* [TU OBJETIVO] Por favor, extrae sin ningún cambio las filas comprendidas entre la que contiene "Open options menu" y la que contiene "Action: coord(845,215)", ambas incluidas.

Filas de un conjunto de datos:
★ ★ ★ ★

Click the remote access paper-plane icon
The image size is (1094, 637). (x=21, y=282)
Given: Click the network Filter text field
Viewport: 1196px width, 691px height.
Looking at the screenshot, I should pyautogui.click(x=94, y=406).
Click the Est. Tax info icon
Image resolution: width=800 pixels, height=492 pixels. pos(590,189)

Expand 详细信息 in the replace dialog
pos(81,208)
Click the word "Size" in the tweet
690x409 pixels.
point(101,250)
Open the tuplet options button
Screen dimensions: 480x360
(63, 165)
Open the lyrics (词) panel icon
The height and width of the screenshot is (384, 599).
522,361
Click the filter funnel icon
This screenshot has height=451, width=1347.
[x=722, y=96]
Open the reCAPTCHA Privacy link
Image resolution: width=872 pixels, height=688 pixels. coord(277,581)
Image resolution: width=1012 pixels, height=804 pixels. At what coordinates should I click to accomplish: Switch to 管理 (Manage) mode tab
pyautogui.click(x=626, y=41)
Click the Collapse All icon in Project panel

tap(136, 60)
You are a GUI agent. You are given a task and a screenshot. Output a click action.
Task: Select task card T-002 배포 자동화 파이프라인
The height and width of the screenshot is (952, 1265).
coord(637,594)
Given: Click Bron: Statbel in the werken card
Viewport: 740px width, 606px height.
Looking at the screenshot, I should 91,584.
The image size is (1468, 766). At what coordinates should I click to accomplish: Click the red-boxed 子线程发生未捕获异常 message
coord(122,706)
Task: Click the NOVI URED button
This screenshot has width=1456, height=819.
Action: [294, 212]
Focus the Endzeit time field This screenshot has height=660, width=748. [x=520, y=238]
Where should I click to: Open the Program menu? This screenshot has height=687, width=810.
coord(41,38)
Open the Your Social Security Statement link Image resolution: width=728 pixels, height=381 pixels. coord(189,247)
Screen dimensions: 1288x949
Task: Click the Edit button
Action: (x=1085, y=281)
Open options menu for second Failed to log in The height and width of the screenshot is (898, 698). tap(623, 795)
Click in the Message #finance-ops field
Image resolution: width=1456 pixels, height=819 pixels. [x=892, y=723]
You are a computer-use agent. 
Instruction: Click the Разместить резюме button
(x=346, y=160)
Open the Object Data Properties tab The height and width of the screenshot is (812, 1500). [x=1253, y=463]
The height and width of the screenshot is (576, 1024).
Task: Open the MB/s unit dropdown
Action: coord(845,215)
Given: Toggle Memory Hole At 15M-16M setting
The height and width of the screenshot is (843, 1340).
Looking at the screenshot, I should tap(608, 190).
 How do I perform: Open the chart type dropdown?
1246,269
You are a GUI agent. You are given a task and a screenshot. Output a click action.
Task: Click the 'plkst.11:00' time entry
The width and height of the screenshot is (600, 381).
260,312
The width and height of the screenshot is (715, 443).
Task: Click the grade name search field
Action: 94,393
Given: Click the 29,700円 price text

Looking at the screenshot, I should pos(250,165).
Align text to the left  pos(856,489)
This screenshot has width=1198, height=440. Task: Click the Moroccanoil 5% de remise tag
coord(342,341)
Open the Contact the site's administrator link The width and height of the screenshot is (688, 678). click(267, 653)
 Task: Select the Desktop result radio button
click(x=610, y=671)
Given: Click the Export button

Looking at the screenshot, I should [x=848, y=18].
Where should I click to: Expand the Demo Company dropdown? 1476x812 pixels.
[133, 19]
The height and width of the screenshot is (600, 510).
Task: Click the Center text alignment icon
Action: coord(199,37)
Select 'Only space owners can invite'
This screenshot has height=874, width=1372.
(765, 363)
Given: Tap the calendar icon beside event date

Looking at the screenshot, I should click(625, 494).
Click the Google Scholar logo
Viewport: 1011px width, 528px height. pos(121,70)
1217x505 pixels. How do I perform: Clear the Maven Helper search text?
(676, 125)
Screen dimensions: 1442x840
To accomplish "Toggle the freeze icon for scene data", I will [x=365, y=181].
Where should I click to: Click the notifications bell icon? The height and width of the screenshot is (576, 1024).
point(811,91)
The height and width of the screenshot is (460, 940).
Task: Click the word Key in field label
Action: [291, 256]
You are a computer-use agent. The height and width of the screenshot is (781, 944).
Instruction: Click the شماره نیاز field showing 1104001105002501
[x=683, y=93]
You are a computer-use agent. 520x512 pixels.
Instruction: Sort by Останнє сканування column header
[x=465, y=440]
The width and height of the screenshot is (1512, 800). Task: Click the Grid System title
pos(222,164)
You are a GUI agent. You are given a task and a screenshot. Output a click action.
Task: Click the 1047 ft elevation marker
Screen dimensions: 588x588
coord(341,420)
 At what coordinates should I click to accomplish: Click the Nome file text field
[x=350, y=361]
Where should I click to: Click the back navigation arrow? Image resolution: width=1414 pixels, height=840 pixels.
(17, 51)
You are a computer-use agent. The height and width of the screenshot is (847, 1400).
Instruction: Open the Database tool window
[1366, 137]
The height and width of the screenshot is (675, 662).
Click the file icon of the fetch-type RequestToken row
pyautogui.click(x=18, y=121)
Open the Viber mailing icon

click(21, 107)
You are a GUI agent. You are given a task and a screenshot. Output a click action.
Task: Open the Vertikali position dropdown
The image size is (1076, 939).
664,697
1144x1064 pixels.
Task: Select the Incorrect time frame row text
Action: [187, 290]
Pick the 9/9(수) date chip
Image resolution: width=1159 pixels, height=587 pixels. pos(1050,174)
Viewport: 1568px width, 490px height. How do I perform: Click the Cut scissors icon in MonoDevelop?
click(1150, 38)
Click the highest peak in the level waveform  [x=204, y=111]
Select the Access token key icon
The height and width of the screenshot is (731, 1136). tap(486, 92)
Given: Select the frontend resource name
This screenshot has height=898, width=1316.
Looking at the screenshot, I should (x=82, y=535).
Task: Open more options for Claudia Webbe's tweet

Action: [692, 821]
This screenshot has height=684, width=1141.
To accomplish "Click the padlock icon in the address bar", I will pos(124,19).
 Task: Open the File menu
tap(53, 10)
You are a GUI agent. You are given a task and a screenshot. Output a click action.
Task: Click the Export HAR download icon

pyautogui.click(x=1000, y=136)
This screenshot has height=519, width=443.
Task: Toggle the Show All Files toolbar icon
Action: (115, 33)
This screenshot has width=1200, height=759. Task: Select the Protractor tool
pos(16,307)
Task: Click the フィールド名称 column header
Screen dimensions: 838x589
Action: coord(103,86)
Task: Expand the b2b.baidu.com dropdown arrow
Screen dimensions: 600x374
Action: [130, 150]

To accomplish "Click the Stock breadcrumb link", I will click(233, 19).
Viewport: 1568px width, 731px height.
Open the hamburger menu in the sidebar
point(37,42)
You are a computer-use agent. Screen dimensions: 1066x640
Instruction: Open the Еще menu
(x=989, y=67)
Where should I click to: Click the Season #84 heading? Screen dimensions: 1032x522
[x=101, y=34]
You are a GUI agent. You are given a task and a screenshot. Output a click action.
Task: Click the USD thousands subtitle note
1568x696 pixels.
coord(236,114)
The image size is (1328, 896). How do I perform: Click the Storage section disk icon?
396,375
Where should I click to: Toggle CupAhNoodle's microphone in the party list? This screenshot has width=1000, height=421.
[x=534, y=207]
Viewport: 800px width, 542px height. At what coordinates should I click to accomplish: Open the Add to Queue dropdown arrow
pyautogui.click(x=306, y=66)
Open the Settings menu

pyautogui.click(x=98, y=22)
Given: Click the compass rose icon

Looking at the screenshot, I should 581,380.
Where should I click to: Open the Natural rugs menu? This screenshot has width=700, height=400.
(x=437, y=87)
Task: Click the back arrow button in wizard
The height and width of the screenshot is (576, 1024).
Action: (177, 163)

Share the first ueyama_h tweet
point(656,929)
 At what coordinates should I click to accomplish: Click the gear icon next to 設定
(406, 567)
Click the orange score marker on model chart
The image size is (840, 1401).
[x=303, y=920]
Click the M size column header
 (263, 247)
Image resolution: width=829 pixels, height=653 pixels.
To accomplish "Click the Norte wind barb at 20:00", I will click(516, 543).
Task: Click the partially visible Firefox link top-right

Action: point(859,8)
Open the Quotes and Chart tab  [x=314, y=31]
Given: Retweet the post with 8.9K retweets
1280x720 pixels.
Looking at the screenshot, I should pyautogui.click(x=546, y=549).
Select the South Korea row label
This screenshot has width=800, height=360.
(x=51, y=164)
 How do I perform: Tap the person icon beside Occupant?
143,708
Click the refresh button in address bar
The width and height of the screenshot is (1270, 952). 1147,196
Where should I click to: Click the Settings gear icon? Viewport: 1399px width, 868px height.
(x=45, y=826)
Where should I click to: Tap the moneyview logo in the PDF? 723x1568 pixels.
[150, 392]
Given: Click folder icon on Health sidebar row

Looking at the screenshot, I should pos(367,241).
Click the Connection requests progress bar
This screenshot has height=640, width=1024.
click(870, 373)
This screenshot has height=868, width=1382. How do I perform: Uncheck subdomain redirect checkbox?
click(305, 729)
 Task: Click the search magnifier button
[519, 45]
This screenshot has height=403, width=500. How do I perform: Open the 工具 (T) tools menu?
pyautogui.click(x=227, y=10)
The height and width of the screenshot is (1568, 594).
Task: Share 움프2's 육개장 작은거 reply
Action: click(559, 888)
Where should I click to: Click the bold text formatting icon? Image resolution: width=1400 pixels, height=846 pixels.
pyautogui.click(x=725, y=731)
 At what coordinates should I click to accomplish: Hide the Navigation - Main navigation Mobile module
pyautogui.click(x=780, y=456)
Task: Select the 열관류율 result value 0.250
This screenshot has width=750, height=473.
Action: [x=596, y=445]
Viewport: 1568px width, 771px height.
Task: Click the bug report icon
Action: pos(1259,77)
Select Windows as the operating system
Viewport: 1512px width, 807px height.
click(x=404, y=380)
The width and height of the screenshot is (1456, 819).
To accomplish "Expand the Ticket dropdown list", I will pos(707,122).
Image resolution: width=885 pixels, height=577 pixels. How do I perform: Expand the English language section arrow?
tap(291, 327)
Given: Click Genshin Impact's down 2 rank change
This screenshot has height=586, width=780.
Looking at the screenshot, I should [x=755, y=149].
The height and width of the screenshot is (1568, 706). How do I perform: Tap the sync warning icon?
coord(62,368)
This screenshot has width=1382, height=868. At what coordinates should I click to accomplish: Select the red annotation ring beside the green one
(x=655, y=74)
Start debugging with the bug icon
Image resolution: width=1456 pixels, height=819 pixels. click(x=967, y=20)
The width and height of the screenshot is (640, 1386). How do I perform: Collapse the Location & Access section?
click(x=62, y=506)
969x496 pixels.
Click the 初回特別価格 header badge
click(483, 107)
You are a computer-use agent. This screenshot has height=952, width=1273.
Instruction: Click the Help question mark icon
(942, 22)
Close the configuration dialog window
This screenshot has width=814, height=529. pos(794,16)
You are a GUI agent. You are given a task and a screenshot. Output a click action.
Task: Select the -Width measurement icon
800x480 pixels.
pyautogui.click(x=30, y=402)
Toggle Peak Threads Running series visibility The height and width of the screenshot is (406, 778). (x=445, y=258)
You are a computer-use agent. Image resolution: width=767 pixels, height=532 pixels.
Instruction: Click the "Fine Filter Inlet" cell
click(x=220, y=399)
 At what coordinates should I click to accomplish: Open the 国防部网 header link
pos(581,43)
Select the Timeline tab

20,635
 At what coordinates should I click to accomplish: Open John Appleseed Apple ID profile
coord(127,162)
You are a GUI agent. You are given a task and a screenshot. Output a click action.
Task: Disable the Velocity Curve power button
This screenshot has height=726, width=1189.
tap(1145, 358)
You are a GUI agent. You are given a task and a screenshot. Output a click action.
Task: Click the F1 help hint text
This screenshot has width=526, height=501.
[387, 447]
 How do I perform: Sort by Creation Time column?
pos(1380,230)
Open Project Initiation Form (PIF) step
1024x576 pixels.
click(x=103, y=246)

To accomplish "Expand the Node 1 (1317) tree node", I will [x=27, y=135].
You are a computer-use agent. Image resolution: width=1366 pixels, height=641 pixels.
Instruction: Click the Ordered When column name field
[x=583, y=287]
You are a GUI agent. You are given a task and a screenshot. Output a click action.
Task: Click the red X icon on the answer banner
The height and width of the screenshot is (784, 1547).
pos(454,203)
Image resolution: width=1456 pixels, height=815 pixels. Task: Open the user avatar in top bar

★ ★ ★ ★

* [RESULTADO DEL EJERCICIO]
Open options menu for second Failed to log in The height and width of the screenshot is (898, 698). tap(623, 795)
Click in the Message #finance-ops field
Image resolution: width=1456 pixels, height=819 pixels. [x=892, y=723]
You are a computer-use agent. 
Instruction: Click the Разместить резюме button
(x=346, y=160)
Open the Object Data Properties tab The height and width of the screenshot is (812, 1500). [x=1253, y=463]
The height and width of the screenshot is (576, 1024).
Task: Open the MB/s unit dropdown
Action: coord(845,215)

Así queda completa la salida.